Amid growing campus protests, more universities are changing their sexual misconduct protocols and turning to some of their biggest critics – students – for guidance. But even as lines of communication open, few campus activists say they trust universities to keep them safe or make s exual assailants accountable, writes Mike Vilensky for The Wall Street Journal.
UNITED STATES

A second major American university in a week is severing ties with China's government-funded Confucius institutes, which critics call a propaganda arm wrapped in culture and language education, writes Sharon Bernstein for Reuters.
UNITED STATES

Nature Publishing Group has announced that Nature Communications will be its first Nature-branded open access only journal, in an attempt to move the frontiers of open access forward, writes Fiona Rutherford for New Statesman.
TURKEY

The president of the Higher Education Board, or YÖK, Professor Gökhan Çetinsaya, has said that the institution he heads should be abolished.

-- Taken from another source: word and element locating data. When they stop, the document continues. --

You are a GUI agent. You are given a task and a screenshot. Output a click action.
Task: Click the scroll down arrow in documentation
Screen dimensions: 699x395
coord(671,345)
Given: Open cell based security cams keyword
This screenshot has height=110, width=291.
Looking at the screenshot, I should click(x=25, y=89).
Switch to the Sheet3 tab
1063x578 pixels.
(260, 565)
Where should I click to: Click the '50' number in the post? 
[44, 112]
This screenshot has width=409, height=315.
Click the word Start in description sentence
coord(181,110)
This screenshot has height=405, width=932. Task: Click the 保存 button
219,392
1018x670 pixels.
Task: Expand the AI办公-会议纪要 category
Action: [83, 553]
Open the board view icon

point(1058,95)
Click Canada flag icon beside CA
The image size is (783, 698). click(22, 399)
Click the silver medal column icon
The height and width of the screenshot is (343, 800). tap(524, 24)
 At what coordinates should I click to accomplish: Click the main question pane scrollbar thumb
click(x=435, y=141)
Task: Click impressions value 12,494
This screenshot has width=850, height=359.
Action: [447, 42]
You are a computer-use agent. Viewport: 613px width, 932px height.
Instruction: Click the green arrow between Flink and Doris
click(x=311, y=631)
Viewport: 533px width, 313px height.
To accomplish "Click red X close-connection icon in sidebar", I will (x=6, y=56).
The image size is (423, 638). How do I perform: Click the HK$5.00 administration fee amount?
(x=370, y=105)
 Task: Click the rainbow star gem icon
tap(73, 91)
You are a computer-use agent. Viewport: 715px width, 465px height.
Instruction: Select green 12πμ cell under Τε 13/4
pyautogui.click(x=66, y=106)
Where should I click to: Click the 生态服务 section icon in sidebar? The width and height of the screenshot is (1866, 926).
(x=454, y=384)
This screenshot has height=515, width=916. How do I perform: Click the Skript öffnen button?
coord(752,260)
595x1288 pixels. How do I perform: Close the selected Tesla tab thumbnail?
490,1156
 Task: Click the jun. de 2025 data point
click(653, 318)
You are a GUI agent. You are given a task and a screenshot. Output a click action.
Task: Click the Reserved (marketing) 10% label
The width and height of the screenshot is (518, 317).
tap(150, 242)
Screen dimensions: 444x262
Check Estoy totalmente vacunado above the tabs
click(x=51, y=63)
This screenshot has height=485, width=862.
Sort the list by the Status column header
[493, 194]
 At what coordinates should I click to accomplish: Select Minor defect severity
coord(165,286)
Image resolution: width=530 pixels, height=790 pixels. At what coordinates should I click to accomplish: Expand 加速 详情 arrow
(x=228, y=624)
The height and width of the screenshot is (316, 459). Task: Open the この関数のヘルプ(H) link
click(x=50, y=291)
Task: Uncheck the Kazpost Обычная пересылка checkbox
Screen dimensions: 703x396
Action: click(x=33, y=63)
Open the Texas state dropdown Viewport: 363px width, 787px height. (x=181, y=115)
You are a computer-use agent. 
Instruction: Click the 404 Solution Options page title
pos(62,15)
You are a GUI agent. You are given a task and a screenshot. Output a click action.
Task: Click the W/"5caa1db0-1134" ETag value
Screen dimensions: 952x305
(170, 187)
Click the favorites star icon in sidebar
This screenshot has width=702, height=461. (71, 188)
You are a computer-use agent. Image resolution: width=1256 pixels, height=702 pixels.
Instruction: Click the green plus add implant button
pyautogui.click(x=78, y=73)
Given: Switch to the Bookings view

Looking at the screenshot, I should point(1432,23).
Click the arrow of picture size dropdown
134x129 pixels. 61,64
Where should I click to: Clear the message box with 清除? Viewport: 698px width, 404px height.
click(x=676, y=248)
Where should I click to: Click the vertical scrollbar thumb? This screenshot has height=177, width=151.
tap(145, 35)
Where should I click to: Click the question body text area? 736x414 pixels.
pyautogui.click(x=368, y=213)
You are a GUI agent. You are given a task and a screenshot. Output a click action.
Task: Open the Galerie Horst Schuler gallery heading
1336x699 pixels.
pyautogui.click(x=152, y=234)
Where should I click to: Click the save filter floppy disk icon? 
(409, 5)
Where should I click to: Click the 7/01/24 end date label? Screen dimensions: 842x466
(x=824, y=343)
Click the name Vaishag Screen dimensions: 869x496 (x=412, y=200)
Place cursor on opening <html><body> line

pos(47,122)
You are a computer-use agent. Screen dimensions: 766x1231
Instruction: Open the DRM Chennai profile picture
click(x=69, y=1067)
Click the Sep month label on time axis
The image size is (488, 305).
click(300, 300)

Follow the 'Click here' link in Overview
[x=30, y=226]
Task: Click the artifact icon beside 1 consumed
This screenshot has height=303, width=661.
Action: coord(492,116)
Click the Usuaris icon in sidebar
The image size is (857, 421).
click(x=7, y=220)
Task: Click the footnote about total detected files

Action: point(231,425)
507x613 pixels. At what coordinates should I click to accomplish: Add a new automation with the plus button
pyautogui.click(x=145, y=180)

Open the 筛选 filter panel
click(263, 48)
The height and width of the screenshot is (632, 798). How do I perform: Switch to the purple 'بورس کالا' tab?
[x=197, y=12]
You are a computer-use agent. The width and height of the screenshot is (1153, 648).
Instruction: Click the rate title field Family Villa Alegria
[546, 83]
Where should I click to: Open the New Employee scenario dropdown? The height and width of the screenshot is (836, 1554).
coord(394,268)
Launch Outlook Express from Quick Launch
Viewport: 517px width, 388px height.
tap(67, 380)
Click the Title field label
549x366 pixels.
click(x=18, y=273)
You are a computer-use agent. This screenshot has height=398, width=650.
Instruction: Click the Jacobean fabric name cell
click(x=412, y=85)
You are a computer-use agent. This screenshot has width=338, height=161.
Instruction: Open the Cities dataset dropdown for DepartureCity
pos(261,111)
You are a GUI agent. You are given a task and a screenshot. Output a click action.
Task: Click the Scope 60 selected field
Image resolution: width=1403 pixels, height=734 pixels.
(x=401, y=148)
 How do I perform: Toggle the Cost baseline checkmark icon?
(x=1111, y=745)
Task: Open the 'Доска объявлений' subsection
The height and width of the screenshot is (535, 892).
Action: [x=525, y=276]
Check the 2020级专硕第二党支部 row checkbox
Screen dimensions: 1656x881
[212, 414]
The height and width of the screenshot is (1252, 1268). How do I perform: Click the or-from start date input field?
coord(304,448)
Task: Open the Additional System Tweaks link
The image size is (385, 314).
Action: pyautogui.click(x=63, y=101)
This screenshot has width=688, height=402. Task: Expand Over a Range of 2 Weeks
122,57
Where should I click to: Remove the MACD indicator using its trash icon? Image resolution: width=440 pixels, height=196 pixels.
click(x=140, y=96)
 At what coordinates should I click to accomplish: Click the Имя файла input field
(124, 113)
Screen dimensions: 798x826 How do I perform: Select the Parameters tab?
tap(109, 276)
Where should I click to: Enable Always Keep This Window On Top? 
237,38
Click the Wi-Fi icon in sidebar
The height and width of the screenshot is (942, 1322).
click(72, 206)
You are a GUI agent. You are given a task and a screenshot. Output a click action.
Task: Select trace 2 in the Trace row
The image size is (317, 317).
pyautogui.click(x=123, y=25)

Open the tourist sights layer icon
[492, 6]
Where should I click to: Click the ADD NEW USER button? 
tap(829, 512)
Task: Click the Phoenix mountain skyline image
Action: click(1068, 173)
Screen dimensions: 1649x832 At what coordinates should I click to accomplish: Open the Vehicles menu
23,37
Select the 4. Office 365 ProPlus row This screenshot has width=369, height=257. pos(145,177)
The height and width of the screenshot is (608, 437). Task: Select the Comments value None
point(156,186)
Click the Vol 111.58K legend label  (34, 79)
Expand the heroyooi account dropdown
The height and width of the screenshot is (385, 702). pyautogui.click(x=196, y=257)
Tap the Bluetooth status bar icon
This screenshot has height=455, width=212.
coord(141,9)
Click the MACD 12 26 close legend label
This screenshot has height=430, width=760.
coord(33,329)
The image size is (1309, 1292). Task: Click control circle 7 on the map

YÖK, formed after the 1980 military coup, is the body that controls all universities in the country, reports the Daily Sabah.
TURKEY

The head of Turkey’s top religious body has announced plans to open an Islamic university in Istanbul, as an alternative to other renowned Islamic universities across the world such as Egypt’s Al-Azhar University, writes Fatma Aksu for Hurriyet Daily News.
UNITED KINGDOM

Academics from Britain’s top universities including Oxford and Cambridge could refuse to mark students’ work as part of a bitter row over pensions, it was announced recently, writes Graeme Paton for The Telegraph.
SCOTLAND

The Scottish people may have spoken, but academics are finding that some questions remain unanswered about the future of higher education in the wake of the independence referendum, writes Chris Havergal for Times Higher Education.
UNITED STATES

The bigger shift in higher learning isn't about the way that it's delivered, but in the downstream effect it has on the way students learn how to learn, writes Nisarg Patel for The Huffington Post.
UNITED STATES

Academic scientists with federal funding who work with any of 15 dangerous microbes or toxins will soon have to flag specific studies that could potentially be used to cause harm and work with their institutions to reduce risks, according to new US government rules released last month, writes Jocelyn Kaiser for Science.
UZBEKISTAN

Many high schools and universities in Uzbekistan have been shut down, with students and teachers being forced to harvest cotton, according to Cotton Campaign, a coalition of labour and human rights agencies, writes Raveena Aulakh for The Star.com.
ROMANIA

Tuition fees for university studies have been growing steadily in Romania in the last few years, according to the National Alliance of Student Organisations in Romania. Many of the taxes paid by students at 21 universities in the country are “unjustified, borderline illegal or simply illegal”, writes Irina Popescu for the Romania Insider.